The headline writers opt for the dramatic when it comes to describing the coming crucial week for Tony Blair.
With more than a nod towards a Hollywood epic the Sunday Telegraph plumps for "High Noon."
For the Independent on Sunday the next few days will be "Blair's moment of truth."
Both the Telegraph and the Sunday Times report that Tony Blair will be cleared of lying over the events that led to the death of the government weapons inspector, David Kelly.
Senior aides have told the Telegraph that he will be the only key player in the inquiry by Lord Hutton to escape censure.
But just who will be the focus prompts furious speculation.
The Telegraph says among those who will be criticised include Defence Secretary Geoff Hoon, Mr Blair's former director of communications, Alastair Campbell, BBC journalist Andrew Gilligan and the corporation's director-general, Greg Dyke.

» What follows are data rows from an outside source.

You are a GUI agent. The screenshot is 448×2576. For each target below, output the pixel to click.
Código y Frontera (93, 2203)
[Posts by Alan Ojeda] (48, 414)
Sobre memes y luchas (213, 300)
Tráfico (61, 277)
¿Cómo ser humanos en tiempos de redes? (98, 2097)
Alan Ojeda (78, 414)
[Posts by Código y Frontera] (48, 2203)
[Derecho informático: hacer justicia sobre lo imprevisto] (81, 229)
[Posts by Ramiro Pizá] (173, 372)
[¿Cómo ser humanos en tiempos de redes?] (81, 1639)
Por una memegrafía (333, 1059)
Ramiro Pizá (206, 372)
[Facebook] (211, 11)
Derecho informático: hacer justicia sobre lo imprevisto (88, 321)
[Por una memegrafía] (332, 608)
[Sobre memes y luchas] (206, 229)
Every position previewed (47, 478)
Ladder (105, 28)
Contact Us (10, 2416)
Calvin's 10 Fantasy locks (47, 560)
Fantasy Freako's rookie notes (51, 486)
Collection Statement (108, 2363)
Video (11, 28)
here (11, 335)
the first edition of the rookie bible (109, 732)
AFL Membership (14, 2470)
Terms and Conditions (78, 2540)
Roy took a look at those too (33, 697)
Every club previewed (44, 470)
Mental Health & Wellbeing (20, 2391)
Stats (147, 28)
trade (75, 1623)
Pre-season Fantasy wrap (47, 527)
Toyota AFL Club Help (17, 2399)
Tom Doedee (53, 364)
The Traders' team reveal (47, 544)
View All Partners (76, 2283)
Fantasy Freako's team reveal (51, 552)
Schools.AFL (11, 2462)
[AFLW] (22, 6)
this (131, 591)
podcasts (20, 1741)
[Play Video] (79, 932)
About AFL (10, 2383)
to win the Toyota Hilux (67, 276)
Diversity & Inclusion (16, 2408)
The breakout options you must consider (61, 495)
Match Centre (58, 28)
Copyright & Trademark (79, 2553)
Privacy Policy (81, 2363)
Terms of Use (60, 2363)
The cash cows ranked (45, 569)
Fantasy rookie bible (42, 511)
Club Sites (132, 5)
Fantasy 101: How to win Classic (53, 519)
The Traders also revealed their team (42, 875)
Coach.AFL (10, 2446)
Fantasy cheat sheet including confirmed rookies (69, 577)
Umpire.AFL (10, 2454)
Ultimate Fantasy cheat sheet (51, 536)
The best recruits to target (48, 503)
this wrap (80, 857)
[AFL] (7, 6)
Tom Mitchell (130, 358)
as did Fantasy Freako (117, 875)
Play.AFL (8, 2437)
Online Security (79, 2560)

The Times thinks that Downing Street has been "spinning like a top" to get out the message Tony Blair will escape largely unscathed from the Hutton report.

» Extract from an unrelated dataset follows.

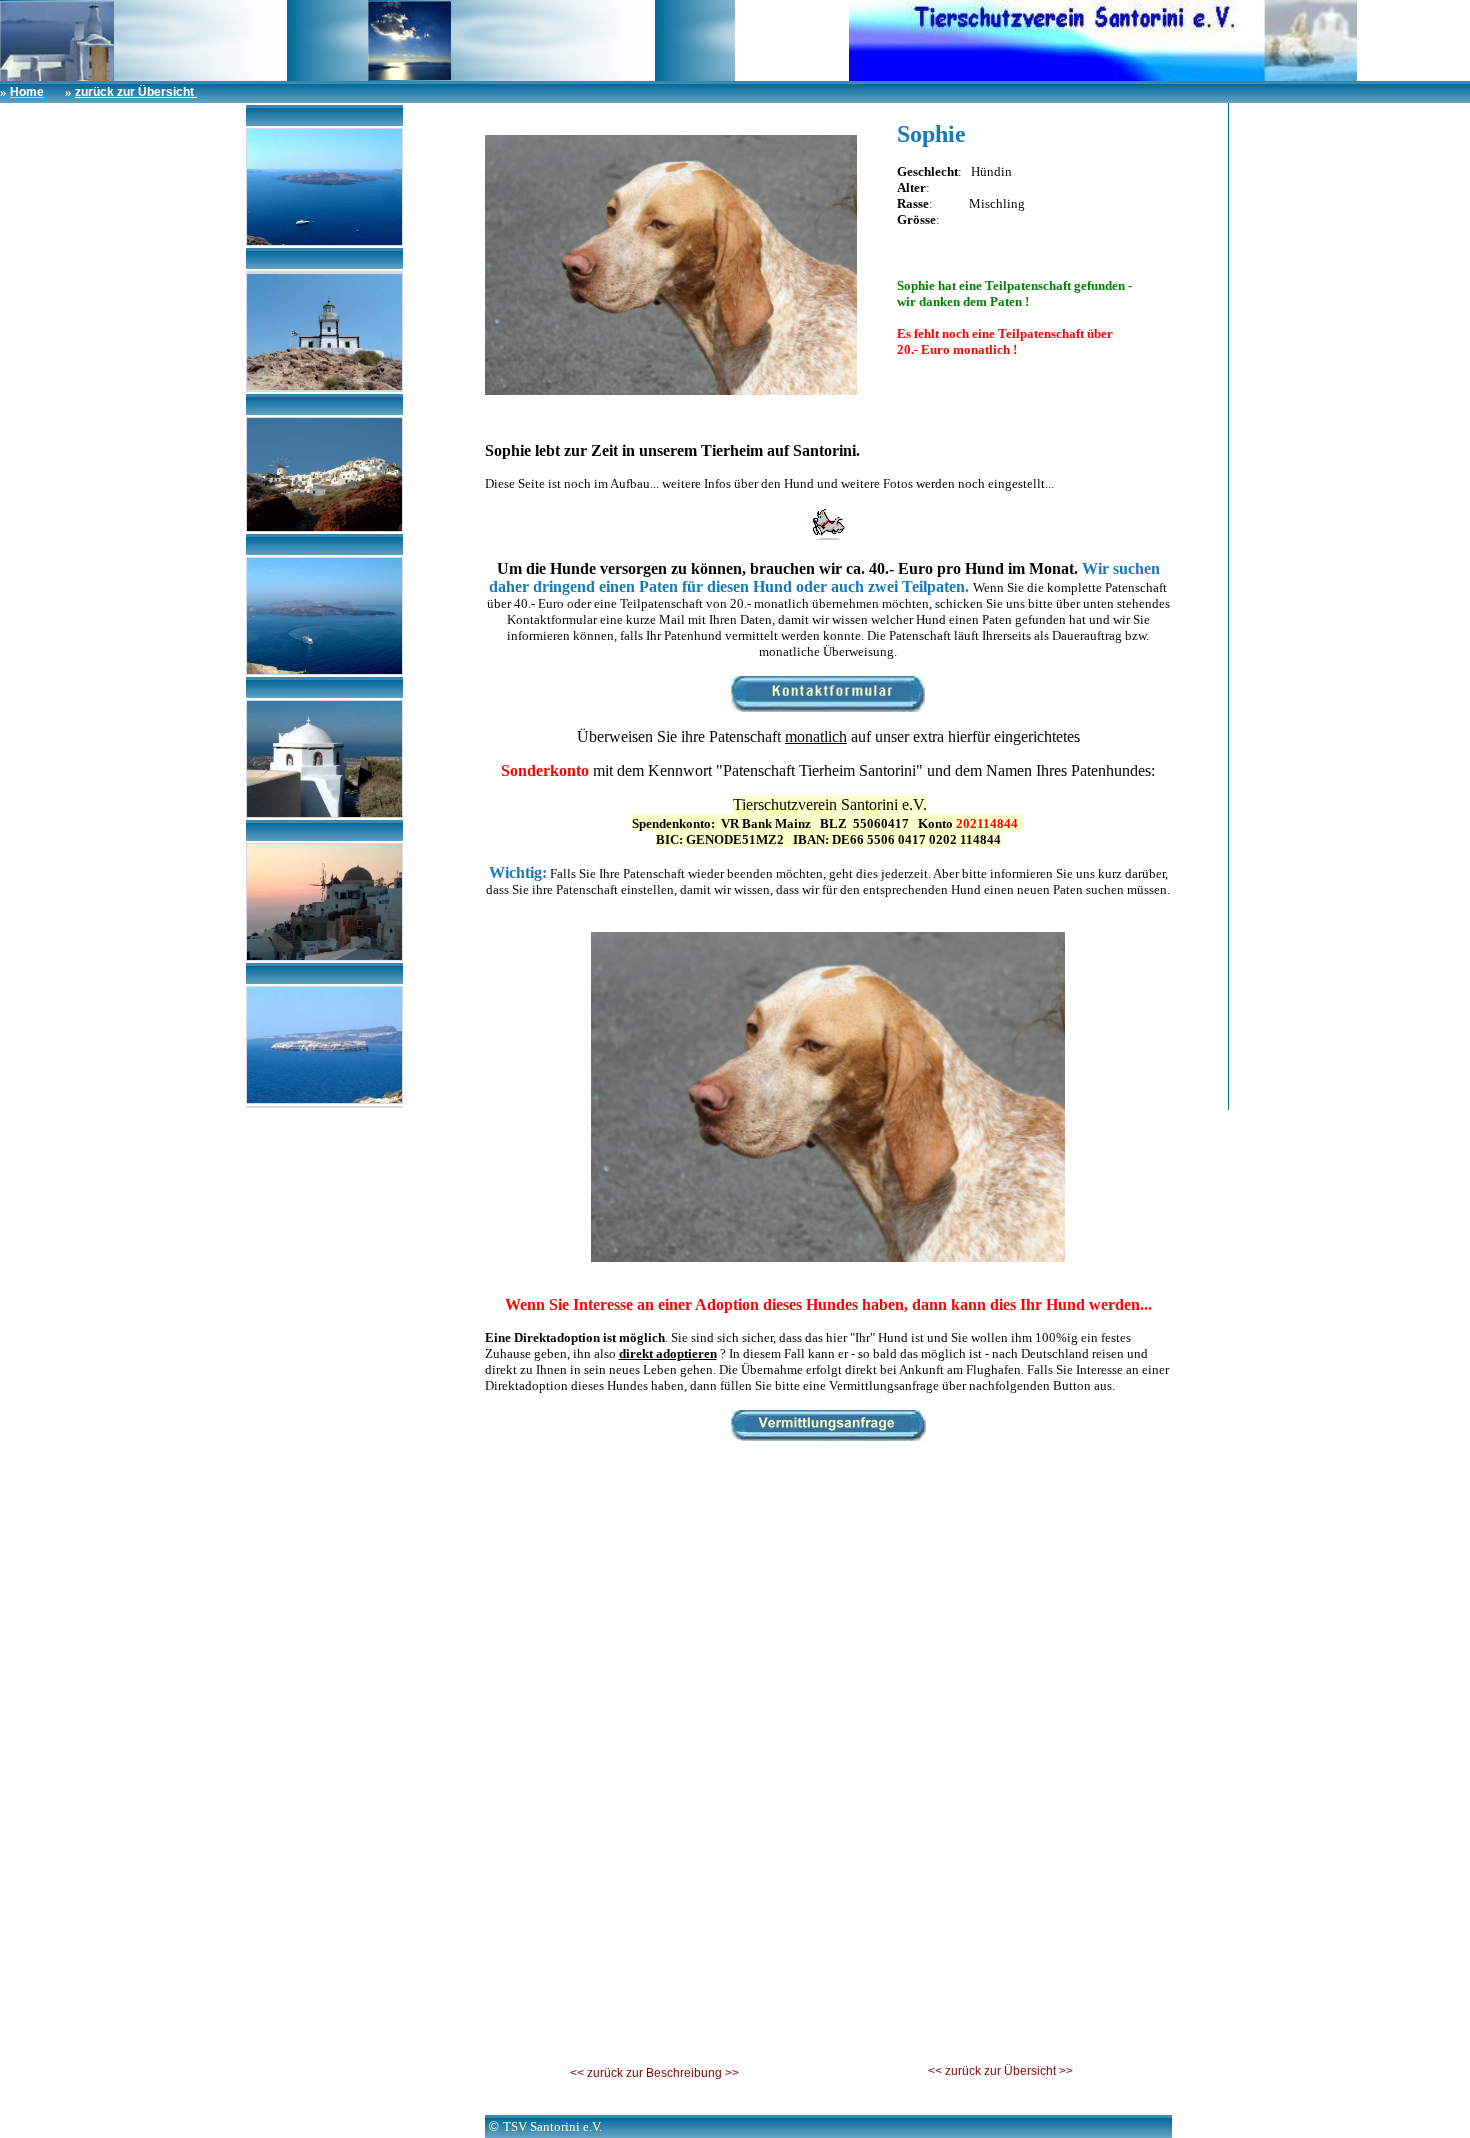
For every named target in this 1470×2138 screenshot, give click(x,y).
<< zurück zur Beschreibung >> (654, 2073)
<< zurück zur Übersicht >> (1000, 2071)
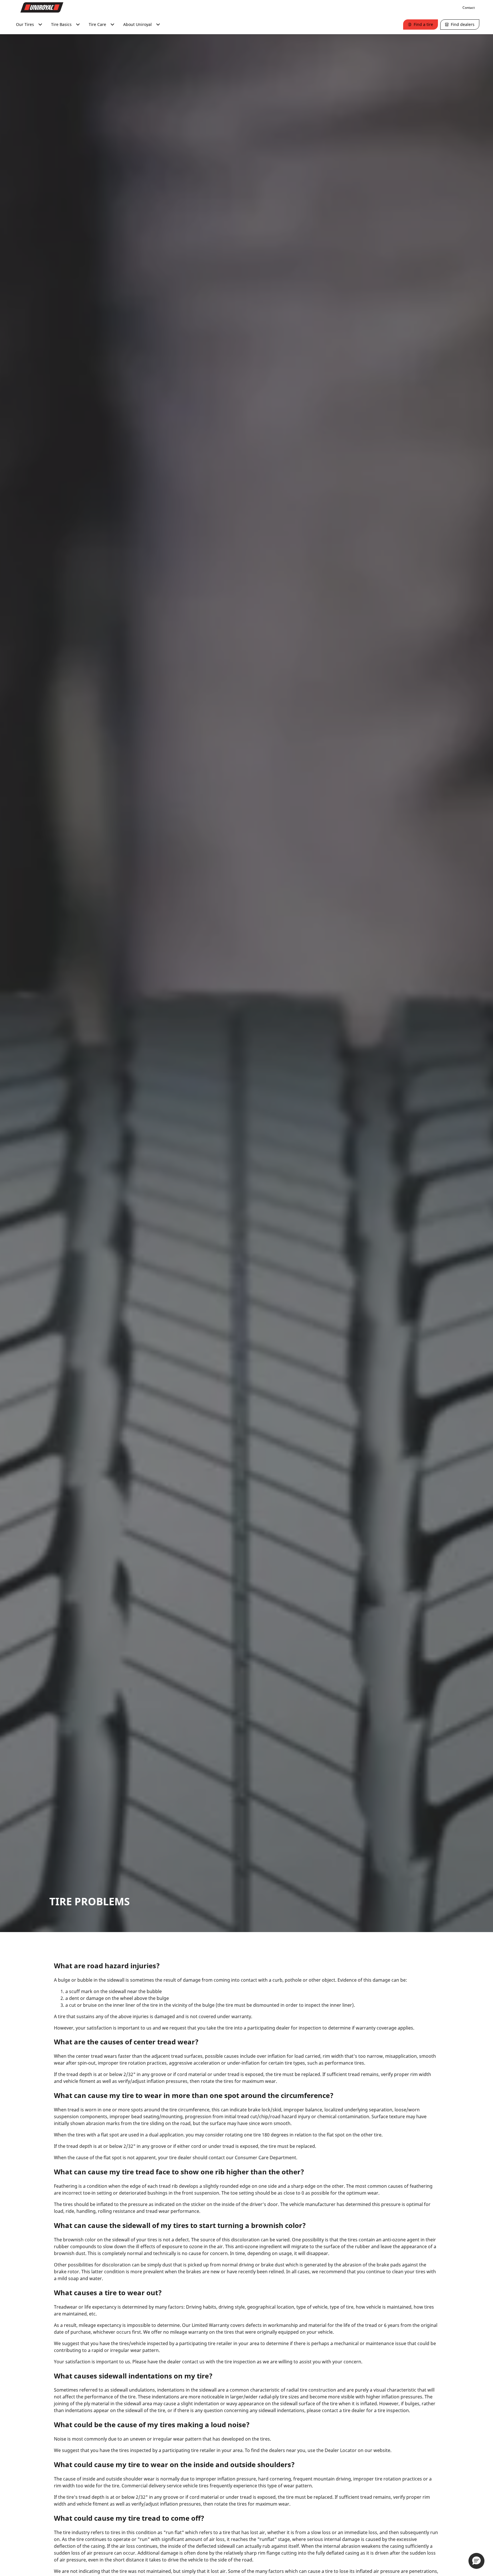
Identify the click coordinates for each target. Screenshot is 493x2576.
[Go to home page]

In an interview with the Observer, Mr Blair tells the paper he considers his job is "at risk" as he faces not only the Hutton report, but also a rebellion by his own backbenchers over tuition fees.

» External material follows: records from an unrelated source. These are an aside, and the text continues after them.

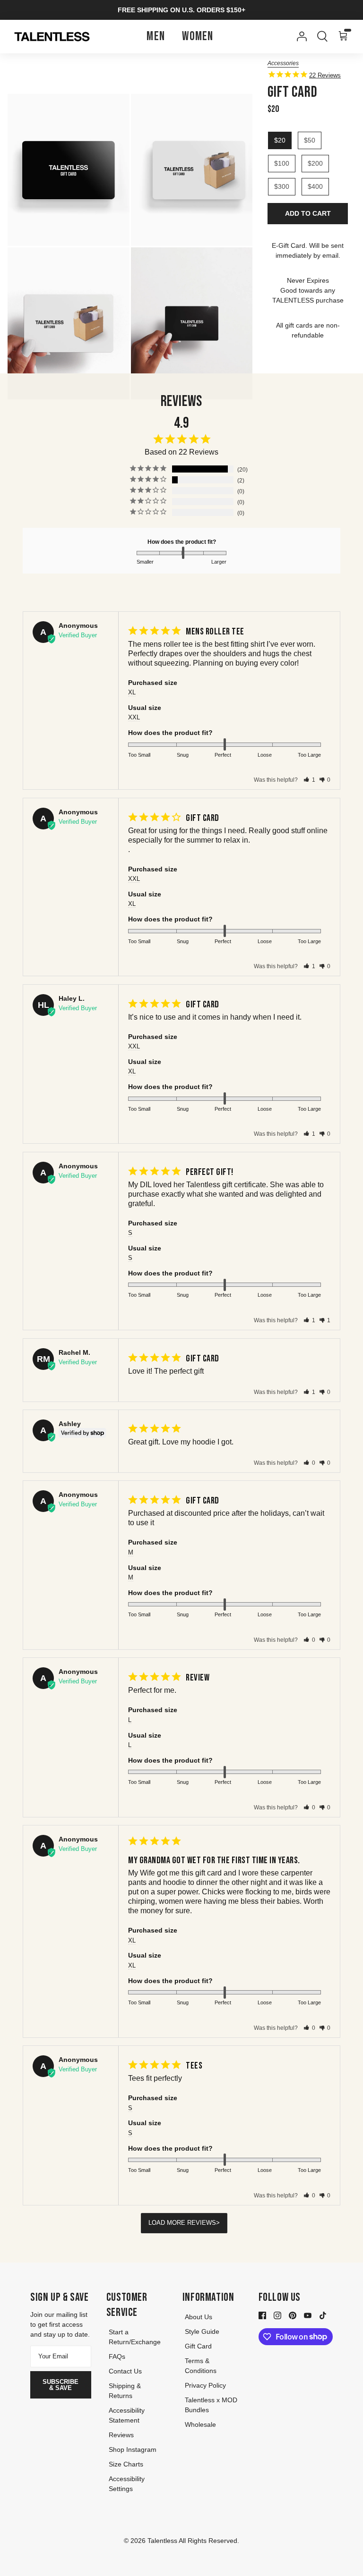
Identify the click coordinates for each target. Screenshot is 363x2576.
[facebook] (262, 2315)
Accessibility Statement (127, 2415)
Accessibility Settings (127, 2483)
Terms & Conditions (200, 2365)
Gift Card (198, 2346)
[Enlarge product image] (69, 170)
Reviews (121, 2435)
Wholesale (200, 2424)
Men (156, 36)
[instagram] (277, 2315)
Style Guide (202, 2331)
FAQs (117, 2356)
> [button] (218, 2222)
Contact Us (125, 2371)
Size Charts (126, 2464)
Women (198, 36)
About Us (198, 2317)
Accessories (283, 63)
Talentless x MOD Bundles (211, 2405)
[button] (309, 780)
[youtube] (307, 2315)
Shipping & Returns (125, 2390)
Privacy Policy (205, 2385)
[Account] (299, 36)
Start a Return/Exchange (135, 2337)
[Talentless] (52, 37)
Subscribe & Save (60, 2384)
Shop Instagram (132, 2449)
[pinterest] (292, 2315)
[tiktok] (322, 2315)
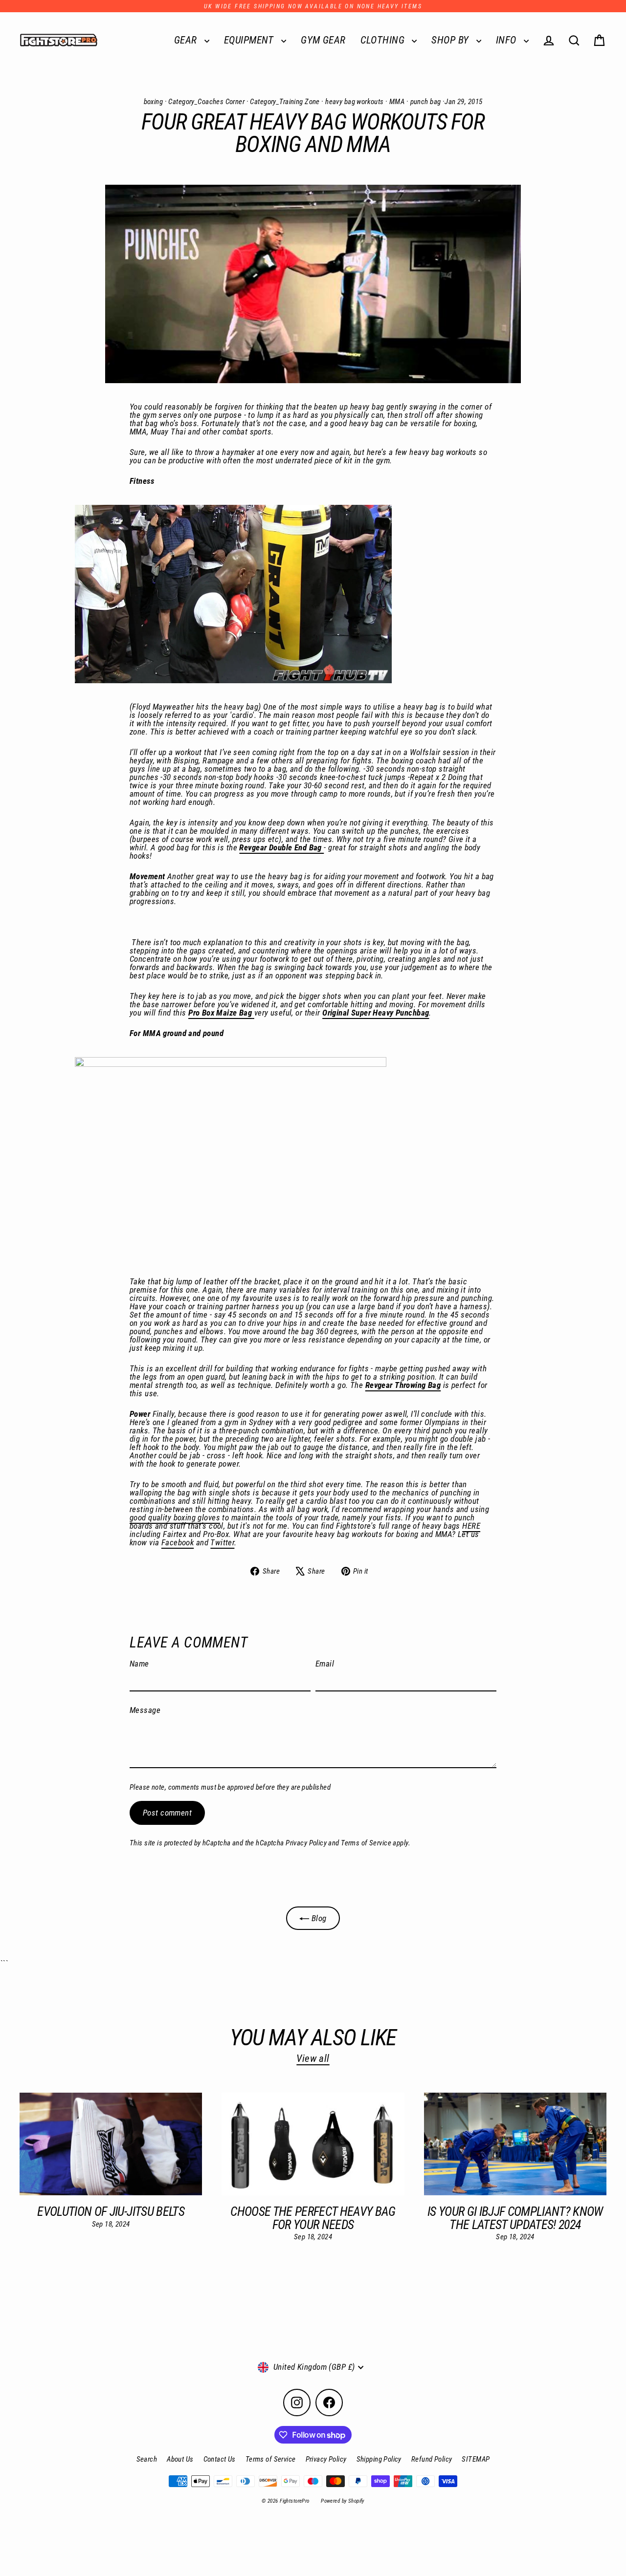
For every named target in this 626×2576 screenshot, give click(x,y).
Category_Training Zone (284, 101)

But he leaves the paper in no doubt that he is not contemplating defeat and he still expected to be prime minister by the end of the week.
'Blair on brink'
The paper's leader writer thinks Mr Blair is likely to survive the Hutton Inquiry - but it will be his own rebels who will eventually do for him.
The Independent devotes several inside pages to what it calls "Blair on the Brink".
The paper's political editor writes that the prime minister will survive, but asks at what cost.
It argues in its editorial that Labour MPs are fed up with receiving lectures on the importance of top-up fees from a prime minister who got it so wrong on weapons of mass destruction.
As the paper's columnist Steve Richards puts it, Lord Hutton will on Wednesday be a god-like figure shaping the immediate destinies of two mighty and mightily nervous institutions; the Labour government and the BBC.
Frontier police
The Sunday Express claims an exclusive on its front page saying that border guards are to be introduced in Britain to combat what the paper calls the massive influx of asylum seekers into the country.
The new frontier force will co-ordinate the work of immigration officers and Customs staff to make sure there is better control over who enters the UK.
Finally several of the papers report from Australia on the final preparations for the latest series of the reality television show, I'm a Celebrity, Get Me Out of Here.
As the Mail on Sunday points out the contestants - or as it calls them, the C-listers - all stand to gain a higher profile and lucrative rewards for their ordeal.
At a photo call on Saturday all ten were on hand. The Mail's tip to win is Kelly McFadden, who used to be in the pop group Atomic Kitten.
Her gimmick, says the paper, is just to be nice - and it reckons it might just work.